* [SOURCE DOCUMENT]:
Forwards and backwards

The genes consist of a chemical commonly referred to as DNA, which could be compared to the computer-controlled systems in a factory. Keeping things simple, we note that this is a chemical consisting of four bases linked to a chemical spine. These four bases are the basis of the cell’s instructions and have an amazing potential. The DNA can be imagined to be a recipe consisting of three-letter words which, when read together, give a recipe to produce, for example, proteins. This is a powerful system. One computer expert commented to me recently that this is a system being looked at carefully by IT specialists because it is more powerful than the binary system used in computers at the moment’!

But this recipe is much more complex than that in a cookery book. We are now appreciating that this recipe can be read forwards (as we do in English recipes) or read backwards! Further, it can be read from the middle of the structure. Each giving a different and important result. Don’t try doing that with your cookbook recipes!

There are several important parts in the ‘factory floor’, the cytoplasm which surrounds the nucleus. One such is the mito-chondrion. It has various uses, but one is that it is the ‘power house’ of the cell. The cell uses massive amounts of energy and the mitochondria supply the means for this.

[Saved data entries]
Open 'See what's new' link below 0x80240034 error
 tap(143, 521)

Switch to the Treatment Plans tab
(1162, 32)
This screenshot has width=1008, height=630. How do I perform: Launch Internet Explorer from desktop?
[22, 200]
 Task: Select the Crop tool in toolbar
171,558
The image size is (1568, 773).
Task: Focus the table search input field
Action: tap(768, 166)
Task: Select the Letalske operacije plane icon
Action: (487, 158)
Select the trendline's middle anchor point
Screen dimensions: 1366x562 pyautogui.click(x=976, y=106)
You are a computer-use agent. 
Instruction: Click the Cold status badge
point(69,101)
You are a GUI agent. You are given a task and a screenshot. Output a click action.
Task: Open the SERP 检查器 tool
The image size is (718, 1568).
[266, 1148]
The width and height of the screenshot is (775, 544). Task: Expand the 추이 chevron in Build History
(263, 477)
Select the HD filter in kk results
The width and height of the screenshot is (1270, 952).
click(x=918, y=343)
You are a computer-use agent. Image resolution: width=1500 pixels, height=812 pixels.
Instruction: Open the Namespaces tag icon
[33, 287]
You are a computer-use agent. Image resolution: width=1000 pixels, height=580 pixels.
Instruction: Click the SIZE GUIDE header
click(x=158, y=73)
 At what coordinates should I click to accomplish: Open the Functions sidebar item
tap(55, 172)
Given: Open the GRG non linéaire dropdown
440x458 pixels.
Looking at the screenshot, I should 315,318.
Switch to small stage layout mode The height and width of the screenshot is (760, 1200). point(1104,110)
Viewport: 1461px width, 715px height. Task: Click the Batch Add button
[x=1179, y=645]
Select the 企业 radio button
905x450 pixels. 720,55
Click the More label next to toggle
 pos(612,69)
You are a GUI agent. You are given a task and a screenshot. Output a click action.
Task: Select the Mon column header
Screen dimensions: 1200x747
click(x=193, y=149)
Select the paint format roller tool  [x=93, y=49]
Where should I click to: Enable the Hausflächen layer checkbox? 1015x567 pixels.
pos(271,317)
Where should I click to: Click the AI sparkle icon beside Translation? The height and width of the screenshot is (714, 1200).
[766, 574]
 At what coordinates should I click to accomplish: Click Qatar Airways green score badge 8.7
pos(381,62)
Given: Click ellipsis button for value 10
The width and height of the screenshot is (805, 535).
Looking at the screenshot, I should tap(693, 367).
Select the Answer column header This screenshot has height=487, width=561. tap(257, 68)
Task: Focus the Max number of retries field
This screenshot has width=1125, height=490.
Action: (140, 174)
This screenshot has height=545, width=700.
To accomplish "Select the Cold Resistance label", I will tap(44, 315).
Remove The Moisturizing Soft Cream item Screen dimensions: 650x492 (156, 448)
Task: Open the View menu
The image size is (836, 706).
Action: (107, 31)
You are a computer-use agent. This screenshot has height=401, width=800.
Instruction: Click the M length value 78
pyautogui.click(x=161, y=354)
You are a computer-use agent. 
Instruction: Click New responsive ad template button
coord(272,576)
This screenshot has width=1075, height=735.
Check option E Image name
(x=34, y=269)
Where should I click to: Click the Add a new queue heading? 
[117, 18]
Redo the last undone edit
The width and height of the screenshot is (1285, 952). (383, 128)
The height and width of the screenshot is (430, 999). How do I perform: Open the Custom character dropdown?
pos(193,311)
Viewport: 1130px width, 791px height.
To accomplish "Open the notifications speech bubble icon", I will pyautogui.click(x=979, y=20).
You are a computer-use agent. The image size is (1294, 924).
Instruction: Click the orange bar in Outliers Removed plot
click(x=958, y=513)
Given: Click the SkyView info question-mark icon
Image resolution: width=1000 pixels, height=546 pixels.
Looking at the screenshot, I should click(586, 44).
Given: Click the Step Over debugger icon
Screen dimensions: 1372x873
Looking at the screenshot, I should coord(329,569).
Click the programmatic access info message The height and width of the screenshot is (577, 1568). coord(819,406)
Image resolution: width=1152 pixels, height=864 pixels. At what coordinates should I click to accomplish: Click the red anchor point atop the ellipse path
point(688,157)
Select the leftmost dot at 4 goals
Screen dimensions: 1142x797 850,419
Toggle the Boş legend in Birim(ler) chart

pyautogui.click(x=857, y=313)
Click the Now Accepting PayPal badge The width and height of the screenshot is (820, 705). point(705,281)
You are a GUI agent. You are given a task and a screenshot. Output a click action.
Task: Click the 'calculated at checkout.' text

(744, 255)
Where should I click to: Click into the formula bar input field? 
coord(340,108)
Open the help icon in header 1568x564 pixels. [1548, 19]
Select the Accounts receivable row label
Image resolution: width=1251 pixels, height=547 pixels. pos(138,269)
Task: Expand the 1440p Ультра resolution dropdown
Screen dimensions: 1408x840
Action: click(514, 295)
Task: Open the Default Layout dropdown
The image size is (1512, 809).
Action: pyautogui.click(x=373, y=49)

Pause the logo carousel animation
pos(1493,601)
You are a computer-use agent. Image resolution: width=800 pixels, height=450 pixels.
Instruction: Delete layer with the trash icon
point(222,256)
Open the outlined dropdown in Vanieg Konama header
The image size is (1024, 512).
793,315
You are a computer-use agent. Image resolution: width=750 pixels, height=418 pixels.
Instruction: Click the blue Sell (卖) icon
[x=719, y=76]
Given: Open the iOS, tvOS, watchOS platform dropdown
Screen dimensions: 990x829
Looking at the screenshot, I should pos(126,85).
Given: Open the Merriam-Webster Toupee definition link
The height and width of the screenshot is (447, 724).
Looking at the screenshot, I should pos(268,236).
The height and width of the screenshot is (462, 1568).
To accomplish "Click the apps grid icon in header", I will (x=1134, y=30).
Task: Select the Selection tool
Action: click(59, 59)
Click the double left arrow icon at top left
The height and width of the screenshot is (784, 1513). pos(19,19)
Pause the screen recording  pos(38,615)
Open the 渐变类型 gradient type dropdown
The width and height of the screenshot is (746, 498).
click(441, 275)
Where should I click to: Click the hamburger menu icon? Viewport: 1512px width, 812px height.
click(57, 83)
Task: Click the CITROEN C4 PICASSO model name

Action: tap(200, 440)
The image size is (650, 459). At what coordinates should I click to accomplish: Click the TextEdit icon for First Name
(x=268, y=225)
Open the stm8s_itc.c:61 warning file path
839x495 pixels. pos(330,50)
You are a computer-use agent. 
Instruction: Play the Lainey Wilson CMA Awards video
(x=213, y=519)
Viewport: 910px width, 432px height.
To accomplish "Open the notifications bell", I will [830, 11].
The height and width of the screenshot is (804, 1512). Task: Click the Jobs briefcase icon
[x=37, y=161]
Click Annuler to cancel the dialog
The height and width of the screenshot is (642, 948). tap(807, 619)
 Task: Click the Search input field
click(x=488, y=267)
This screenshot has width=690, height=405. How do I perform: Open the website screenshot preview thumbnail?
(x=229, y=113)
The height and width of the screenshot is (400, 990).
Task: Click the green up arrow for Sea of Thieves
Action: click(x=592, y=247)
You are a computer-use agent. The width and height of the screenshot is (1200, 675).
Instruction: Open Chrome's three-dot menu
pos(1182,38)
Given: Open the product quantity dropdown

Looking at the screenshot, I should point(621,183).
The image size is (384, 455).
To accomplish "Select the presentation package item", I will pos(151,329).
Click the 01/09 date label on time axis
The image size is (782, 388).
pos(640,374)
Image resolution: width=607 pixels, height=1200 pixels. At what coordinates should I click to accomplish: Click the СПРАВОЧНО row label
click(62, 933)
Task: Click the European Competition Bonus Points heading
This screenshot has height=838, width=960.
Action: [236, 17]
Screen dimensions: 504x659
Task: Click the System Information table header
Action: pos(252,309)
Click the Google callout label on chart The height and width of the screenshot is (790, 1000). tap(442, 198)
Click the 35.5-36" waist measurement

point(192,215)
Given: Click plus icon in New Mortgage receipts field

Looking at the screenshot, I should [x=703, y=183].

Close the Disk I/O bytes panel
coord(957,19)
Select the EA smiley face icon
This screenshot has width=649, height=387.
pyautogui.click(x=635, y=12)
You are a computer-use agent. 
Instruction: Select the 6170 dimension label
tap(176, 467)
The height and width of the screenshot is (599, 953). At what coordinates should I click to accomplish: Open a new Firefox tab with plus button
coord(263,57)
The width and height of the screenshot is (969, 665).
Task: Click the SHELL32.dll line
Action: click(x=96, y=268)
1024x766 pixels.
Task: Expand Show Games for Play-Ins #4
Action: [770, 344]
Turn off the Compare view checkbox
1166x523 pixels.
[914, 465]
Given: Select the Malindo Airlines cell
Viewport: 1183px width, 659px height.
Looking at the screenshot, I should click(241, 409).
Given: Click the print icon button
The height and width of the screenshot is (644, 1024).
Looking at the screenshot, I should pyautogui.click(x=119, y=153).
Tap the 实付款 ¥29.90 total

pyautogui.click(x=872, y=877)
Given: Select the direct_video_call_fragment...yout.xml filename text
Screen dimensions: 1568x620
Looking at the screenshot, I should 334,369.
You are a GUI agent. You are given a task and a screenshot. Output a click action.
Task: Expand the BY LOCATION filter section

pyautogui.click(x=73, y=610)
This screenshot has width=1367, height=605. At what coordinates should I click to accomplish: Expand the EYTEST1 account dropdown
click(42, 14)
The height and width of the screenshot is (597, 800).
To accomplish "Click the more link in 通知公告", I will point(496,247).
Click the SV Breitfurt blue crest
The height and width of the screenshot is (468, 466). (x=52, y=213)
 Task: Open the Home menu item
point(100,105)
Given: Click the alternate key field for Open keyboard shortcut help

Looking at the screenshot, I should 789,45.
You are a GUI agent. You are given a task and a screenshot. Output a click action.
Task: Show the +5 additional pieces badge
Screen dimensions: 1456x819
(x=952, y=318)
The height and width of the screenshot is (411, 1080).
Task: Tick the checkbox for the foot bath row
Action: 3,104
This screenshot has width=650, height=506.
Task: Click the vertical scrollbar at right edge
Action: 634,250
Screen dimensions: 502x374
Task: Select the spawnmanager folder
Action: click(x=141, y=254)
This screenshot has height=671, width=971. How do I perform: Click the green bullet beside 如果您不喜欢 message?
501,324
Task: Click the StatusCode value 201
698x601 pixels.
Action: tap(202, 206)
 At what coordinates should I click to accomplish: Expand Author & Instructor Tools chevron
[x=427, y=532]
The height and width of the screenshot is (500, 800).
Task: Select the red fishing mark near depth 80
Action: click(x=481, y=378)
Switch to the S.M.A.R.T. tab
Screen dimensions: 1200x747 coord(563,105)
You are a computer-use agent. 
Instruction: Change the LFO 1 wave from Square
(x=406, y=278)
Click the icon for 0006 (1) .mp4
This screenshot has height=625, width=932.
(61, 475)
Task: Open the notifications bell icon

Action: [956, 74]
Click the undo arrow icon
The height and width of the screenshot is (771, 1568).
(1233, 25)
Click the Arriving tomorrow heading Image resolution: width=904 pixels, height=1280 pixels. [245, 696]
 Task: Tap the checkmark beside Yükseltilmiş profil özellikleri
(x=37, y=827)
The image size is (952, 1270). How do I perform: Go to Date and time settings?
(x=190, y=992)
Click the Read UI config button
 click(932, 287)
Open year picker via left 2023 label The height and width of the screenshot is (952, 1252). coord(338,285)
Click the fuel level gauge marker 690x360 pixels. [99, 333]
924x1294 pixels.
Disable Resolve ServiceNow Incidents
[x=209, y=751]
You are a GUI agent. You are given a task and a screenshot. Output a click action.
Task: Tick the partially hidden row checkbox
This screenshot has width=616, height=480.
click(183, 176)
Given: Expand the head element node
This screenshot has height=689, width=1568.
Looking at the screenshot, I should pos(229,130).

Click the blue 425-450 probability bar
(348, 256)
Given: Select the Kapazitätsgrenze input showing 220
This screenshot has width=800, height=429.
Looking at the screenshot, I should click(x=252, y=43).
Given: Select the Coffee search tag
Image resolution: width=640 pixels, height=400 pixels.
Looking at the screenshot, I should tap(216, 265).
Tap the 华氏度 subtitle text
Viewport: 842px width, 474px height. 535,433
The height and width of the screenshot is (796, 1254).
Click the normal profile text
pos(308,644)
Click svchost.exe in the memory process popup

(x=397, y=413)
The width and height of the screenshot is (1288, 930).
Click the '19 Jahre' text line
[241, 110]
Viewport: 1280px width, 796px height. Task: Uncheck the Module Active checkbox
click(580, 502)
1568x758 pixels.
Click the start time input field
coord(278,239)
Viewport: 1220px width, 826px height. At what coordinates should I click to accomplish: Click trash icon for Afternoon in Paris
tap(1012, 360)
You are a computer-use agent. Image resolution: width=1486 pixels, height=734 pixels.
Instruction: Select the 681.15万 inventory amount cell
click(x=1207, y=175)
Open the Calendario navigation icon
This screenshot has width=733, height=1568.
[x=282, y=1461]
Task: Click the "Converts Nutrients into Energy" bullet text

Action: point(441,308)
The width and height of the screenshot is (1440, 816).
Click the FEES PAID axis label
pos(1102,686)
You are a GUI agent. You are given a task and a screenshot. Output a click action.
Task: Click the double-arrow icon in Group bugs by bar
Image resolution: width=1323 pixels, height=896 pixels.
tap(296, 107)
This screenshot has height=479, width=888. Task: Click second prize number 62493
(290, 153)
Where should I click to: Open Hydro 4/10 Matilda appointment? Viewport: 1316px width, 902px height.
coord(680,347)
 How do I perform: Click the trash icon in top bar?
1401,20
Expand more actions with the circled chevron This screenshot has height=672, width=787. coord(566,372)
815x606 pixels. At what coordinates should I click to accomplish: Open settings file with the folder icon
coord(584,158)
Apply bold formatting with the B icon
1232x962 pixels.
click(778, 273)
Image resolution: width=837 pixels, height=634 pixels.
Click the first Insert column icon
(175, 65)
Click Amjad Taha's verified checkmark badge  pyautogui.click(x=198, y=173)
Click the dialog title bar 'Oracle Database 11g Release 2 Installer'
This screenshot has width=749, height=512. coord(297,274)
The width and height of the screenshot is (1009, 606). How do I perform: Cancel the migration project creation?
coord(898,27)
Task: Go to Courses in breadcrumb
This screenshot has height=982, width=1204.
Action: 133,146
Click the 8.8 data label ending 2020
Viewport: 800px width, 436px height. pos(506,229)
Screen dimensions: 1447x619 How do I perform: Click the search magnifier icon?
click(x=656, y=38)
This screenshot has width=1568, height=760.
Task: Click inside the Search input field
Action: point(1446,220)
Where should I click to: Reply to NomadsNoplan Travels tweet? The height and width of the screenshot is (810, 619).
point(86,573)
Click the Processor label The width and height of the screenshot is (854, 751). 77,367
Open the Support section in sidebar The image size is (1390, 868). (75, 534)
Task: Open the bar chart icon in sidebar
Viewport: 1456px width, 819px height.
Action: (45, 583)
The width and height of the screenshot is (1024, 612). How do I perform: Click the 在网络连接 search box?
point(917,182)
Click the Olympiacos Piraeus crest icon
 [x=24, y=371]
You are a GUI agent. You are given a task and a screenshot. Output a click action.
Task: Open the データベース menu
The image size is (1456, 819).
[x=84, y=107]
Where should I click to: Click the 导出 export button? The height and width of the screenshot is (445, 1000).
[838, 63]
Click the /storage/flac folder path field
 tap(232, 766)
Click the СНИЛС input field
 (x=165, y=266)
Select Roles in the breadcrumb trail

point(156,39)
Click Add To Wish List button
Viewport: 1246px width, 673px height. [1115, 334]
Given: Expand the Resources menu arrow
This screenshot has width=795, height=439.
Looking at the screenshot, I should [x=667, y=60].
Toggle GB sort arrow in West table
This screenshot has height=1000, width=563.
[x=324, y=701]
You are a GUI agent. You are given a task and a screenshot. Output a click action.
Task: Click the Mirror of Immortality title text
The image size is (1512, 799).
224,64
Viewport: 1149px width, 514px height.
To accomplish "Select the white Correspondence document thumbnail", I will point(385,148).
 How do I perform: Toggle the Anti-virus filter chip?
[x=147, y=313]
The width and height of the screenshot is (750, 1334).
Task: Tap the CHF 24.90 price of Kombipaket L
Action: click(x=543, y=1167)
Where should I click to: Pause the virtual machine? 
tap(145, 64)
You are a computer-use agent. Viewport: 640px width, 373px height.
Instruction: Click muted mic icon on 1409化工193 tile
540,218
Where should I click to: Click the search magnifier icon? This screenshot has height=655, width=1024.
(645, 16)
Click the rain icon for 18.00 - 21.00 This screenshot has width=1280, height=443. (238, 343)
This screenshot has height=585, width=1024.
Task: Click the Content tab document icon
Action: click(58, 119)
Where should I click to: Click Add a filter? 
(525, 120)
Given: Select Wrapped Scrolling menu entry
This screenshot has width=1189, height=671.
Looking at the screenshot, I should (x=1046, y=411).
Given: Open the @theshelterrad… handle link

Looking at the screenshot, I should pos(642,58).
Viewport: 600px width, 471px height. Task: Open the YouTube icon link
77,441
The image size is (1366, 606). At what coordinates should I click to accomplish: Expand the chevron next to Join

* [EXERCISE]: Based on the DNA text above, say whether each statement agrees with it, answering yes or no and quoting the deciding words: (a) DNA is a chemical made of four bases linked to a chemical spine. (b) The DNA recipe can only be read forwards, like an English recipe. (c) The nucleus is the power house of the cell.

* [ANSWER BOX]:
(a) Yes: "this is a chemical consisting of four bases linked to a chemical spine"
(b) No: "this recipe can be read forwards (as we do in English recipes) or read backwards!"
(c) No: "One such is the mito-chondrion. It has various uses, but one is that it is the ‘power house’ of the cell."